▶ [GIVEN PROBLEM] Rewrite the records from the line containing "You are a GUI" through the end of the records, inclusive, with "magnifier icon" replaced by "magnifying glass icon" and everything else unchanged. Omit the pictures from your answer.
>> BEGIN INPUT RECORDS
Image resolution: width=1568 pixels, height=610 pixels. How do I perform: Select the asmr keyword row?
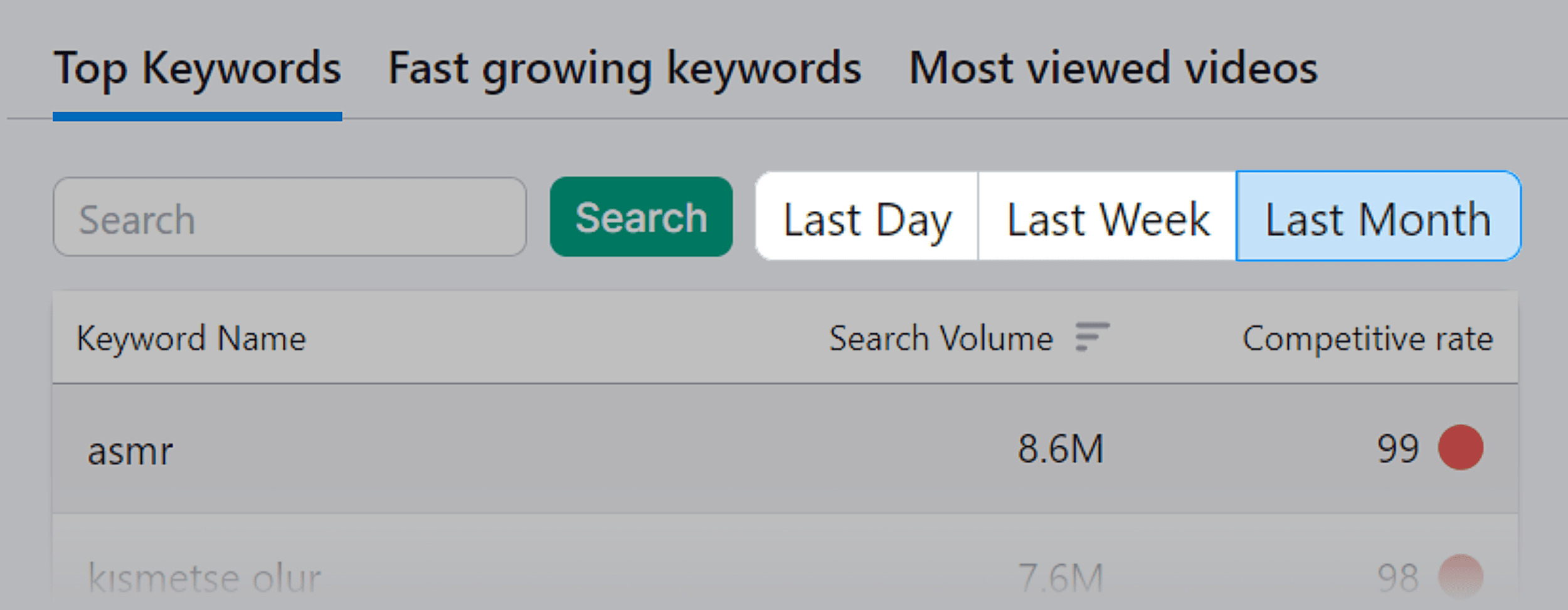[x=132, y=447]
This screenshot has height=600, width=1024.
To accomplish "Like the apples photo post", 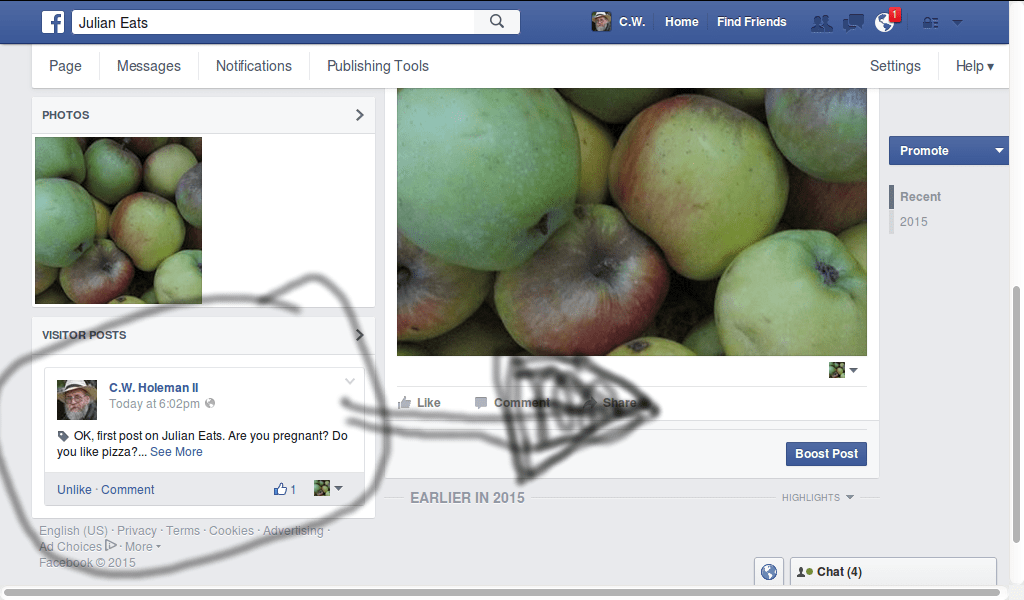I will pos(426,402).
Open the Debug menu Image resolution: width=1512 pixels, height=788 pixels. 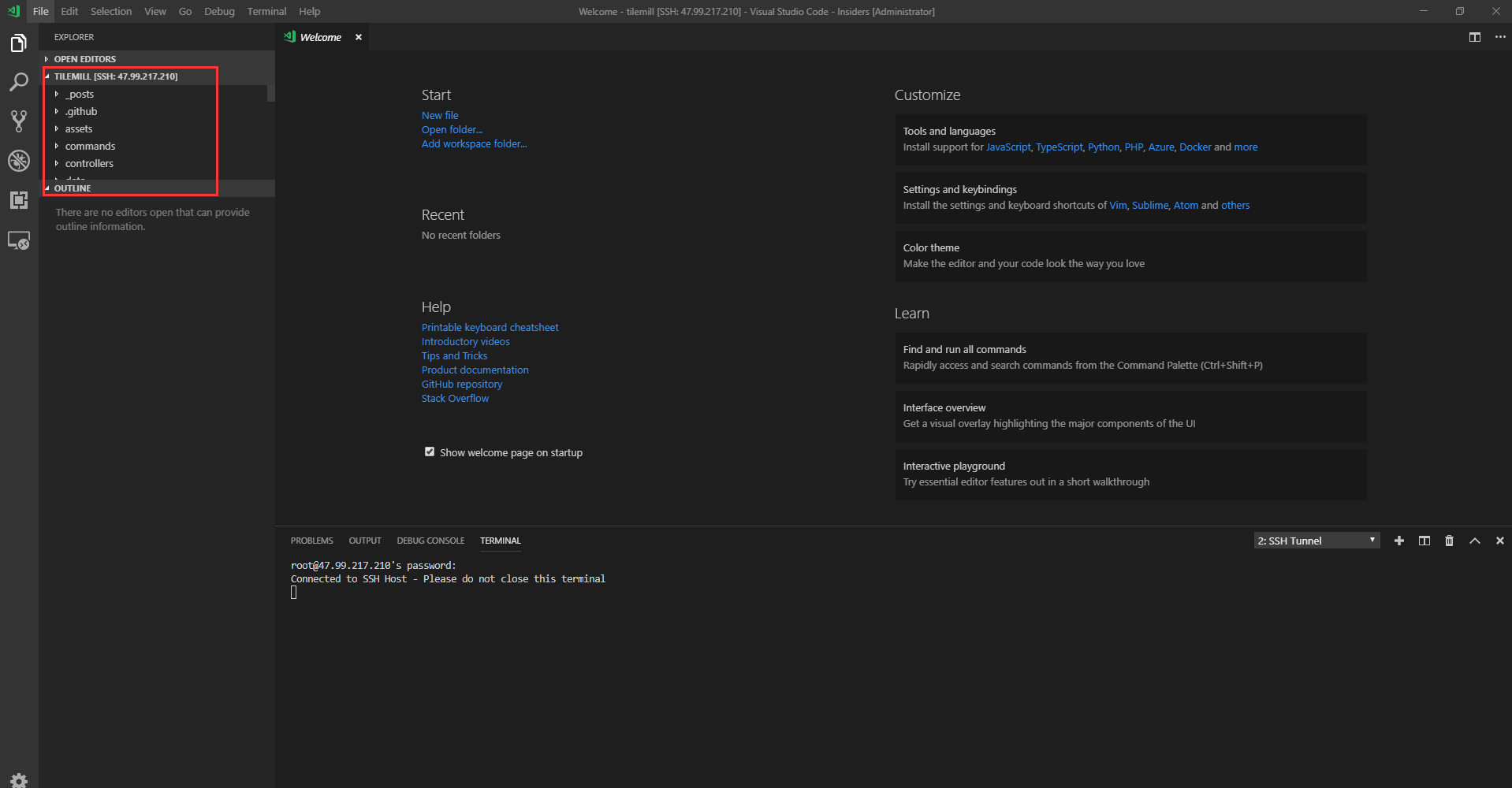219,11
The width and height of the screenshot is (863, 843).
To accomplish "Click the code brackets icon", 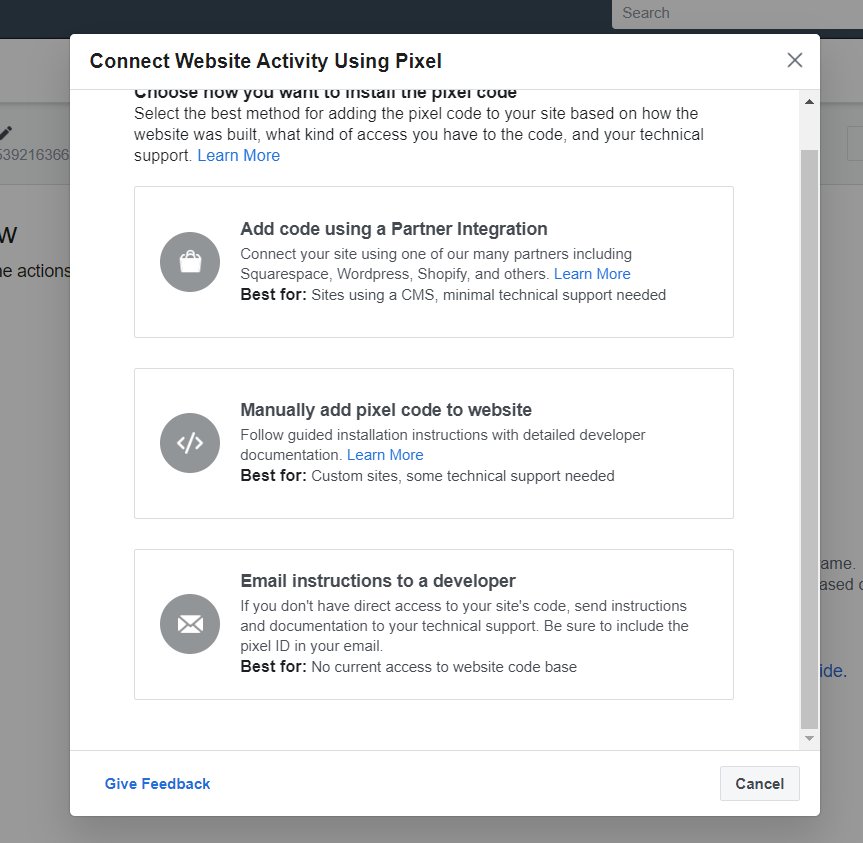I will click(x=190, y=443).
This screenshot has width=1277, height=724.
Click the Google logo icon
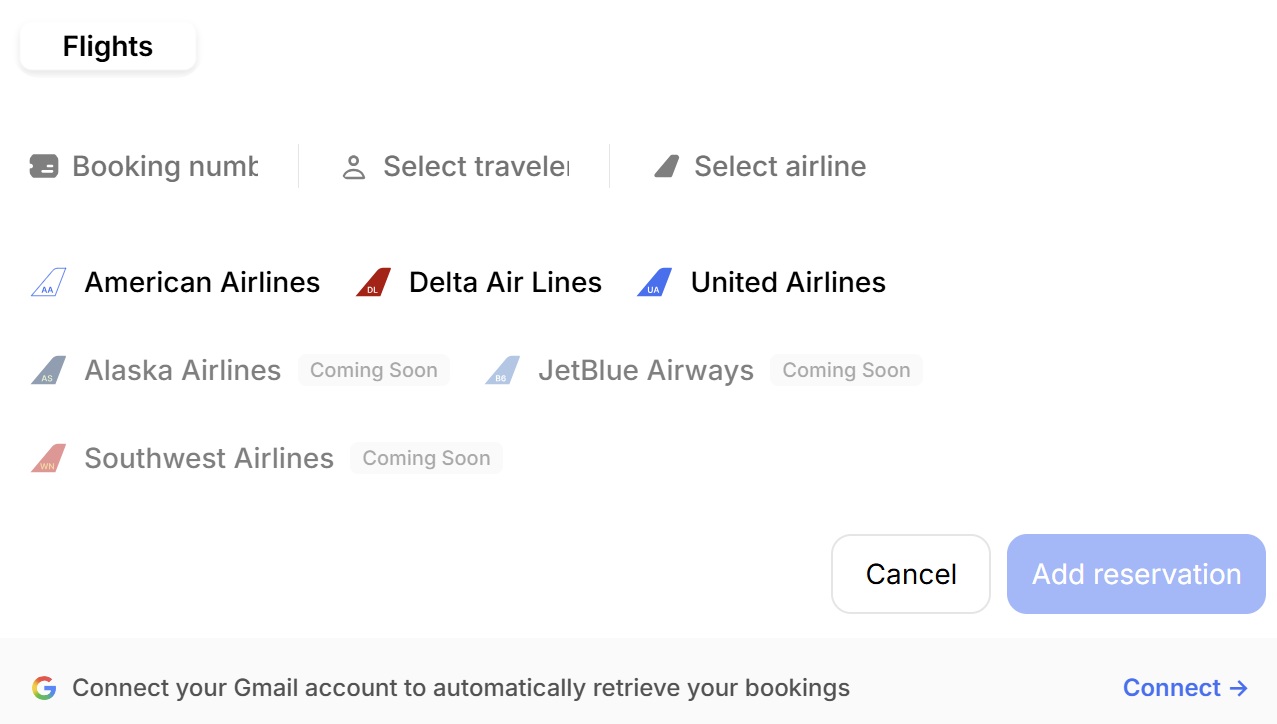pyautogui.click(x=43, y=688)
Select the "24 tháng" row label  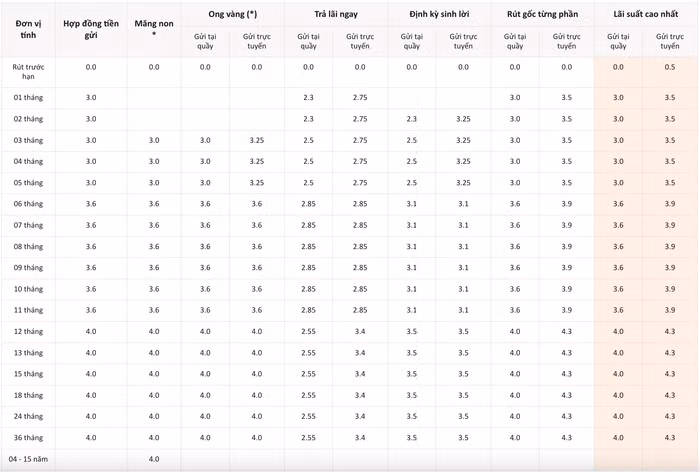click(x=28, y=416)
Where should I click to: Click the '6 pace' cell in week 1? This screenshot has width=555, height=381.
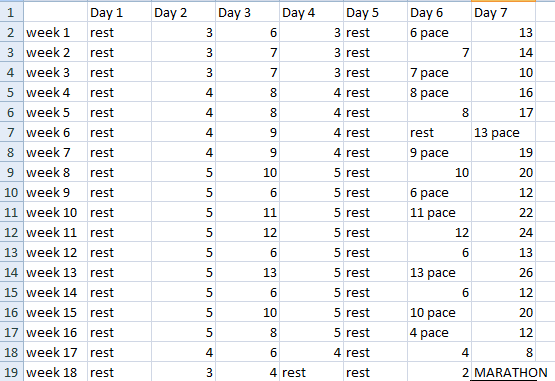point(439,33)
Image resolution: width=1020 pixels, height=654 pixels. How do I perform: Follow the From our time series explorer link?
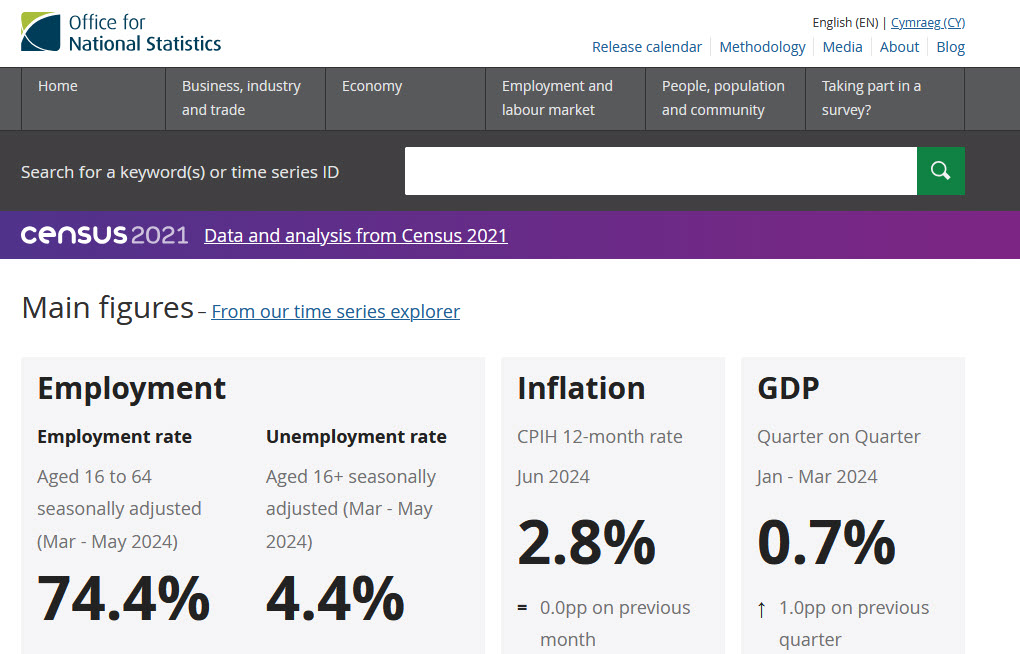(335, 312)
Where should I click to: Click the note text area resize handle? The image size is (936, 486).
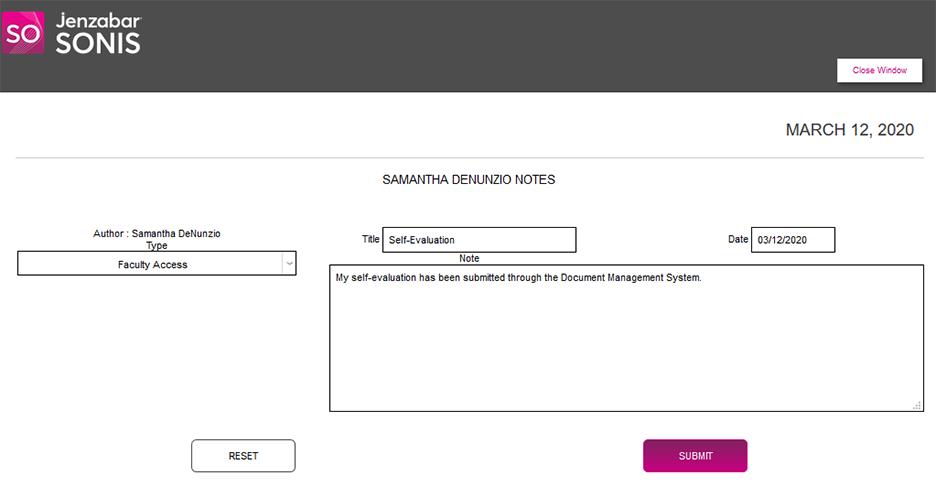coord(917,405)
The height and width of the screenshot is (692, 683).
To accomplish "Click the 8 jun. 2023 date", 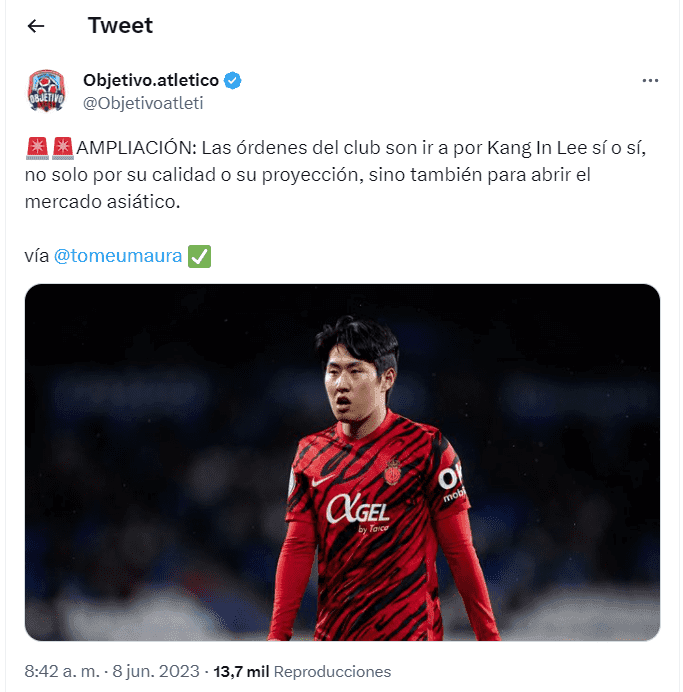I will pos(156,672).

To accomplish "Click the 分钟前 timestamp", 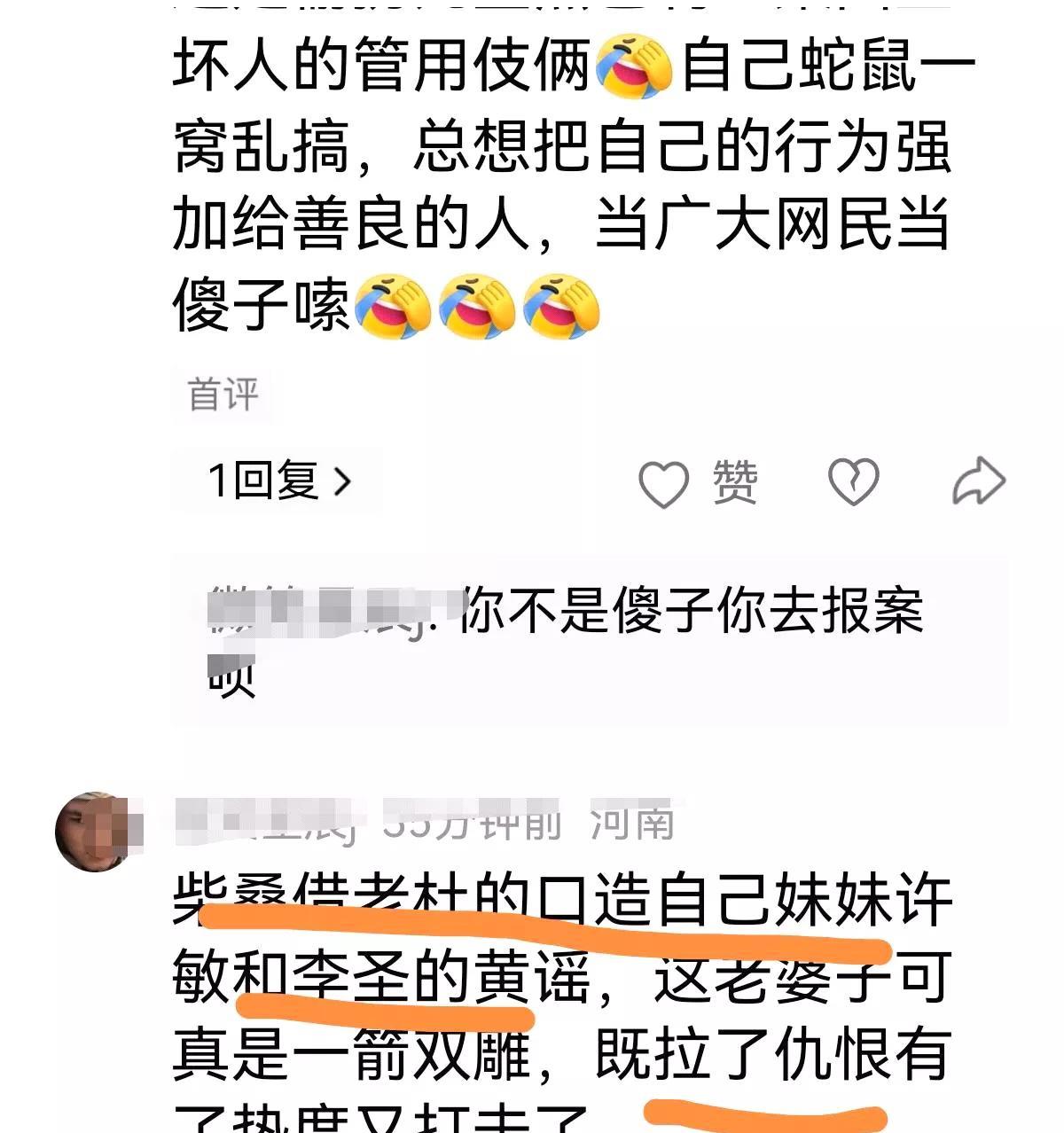I will coord(473,823).
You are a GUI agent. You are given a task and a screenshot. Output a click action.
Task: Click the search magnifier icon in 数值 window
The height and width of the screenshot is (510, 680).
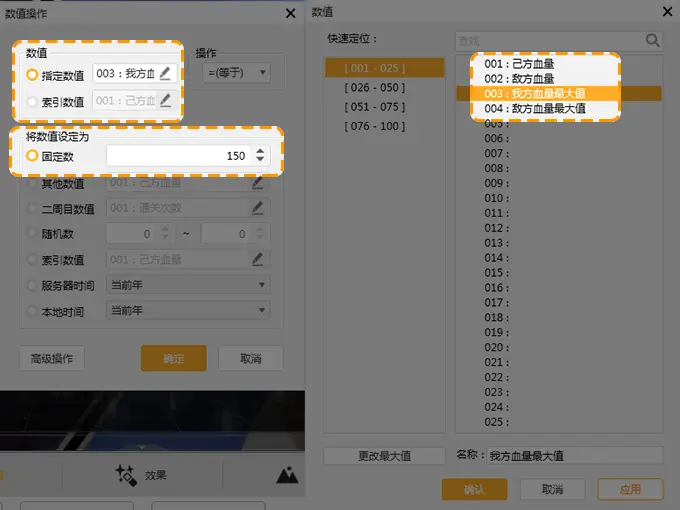652,40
>> END INPUT RECORDS
▶ [ANSWER TO THIS TASK]
You are a GUI agent. You are given a task and a screenshot. Output a click action.
Task: Click the search magnifying glass icon in 数值 window
The height and width of the screenshot is (510, 680).
652,40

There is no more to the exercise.